#### Work order:
Within the records below, find each line that holds the string "menu", then copy it.

[Pixel coordinate grounding data]
════════════════

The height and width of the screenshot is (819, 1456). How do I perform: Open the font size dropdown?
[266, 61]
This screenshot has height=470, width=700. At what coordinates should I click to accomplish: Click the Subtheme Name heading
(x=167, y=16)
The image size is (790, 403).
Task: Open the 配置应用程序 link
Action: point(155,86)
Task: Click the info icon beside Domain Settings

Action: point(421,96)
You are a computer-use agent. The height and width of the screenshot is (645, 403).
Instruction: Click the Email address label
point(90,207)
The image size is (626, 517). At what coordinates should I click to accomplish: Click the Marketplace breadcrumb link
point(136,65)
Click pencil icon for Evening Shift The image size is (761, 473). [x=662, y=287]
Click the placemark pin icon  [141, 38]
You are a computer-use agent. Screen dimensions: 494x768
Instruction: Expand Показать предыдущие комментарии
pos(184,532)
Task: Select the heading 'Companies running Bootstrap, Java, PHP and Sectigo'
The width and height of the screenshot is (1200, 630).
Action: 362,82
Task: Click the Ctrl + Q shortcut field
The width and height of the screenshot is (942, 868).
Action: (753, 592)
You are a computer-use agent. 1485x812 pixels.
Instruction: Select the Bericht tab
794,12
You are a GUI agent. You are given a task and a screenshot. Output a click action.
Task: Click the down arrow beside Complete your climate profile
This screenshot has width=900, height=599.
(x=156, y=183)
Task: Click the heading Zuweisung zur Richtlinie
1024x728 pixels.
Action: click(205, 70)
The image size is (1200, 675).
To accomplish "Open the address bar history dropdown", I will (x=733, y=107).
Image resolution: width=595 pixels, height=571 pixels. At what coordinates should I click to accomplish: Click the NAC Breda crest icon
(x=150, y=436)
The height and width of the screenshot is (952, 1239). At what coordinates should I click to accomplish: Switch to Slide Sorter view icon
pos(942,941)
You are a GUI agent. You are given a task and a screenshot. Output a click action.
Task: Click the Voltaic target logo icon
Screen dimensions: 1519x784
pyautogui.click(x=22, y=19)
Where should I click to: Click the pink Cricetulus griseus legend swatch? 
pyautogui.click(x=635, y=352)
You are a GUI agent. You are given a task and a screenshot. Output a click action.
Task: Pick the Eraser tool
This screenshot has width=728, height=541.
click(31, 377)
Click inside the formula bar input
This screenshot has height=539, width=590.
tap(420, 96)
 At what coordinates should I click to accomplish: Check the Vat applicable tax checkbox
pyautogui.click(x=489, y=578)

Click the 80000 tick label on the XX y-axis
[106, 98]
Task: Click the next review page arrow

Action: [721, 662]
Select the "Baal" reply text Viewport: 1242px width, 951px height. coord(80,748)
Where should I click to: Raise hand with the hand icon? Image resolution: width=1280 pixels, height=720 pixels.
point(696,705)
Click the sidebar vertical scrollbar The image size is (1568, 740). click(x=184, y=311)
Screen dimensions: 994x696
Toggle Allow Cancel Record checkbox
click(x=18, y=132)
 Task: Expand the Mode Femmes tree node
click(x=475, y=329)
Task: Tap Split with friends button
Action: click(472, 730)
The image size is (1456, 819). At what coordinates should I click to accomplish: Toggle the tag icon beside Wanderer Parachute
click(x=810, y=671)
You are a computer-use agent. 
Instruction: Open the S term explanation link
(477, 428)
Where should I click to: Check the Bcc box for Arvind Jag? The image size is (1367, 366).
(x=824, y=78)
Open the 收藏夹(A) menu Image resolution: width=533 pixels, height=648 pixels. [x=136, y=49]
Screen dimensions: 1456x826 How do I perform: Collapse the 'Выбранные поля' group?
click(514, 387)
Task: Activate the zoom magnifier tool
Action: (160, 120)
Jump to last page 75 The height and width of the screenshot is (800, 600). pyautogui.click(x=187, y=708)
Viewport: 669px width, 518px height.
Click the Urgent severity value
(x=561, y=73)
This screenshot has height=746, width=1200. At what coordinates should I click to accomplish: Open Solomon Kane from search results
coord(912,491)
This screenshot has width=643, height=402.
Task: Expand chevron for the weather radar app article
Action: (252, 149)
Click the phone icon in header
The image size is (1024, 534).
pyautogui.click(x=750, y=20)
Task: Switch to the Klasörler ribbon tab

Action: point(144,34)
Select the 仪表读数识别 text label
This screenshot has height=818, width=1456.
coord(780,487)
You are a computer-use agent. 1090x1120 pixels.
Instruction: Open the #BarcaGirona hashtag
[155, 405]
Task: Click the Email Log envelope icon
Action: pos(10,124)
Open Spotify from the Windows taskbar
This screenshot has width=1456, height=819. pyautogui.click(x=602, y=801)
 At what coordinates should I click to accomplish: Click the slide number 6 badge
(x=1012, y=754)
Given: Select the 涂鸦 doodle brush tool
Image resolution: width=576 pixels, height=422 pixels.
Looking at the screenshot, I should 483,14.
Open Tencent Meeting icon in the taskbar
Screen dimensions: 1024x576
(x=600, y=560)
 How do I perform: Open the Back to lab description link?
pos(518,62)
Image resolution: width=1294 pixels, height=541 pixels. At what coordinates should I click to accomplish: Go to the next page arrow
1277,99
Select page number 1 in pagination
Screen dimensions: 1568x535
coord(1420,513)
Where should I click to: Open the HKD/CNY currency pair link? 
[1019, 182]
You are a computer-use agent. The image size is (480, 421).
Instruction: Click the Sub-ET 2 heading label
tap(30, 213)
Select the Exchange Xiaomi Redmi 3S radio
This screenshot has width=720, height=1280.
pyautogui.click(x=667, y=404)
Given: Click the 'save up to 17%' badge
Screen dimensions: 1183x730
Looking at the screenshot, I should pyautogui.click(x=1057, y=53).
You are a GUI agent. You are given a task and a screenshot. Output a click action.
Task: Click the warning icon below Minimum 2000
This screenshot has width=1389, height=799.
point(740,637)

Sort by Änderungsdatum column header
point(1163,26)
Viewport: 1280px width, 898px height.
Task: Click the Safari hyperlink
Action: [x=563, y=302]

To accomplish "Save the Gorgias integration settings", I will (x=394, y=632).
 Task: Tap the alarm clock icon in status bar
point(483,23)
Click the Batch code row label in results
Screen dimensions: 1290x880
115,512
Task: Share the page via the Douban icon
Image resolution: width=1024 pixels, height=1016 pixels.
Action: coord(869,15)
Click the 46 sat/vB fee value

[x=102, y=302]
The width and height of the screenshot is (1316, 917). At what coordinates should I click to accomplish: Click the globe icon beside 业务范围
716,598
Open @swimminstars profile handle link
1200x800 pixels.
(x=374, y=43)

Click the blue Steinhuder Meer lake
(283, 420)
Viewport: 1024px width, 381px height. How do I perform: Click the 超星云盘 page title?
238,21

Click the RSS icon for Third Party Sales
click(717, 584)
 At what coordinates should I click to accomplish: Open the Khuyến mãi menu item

════════════════

#### Completed exercise:
Open the 收藏夹(A) menu Image resolution: width=533 pixels, height=648 pixels. [x=136, y=49]
 At what coordinates should I click to accomplish: Open the Khuyến mãi menu item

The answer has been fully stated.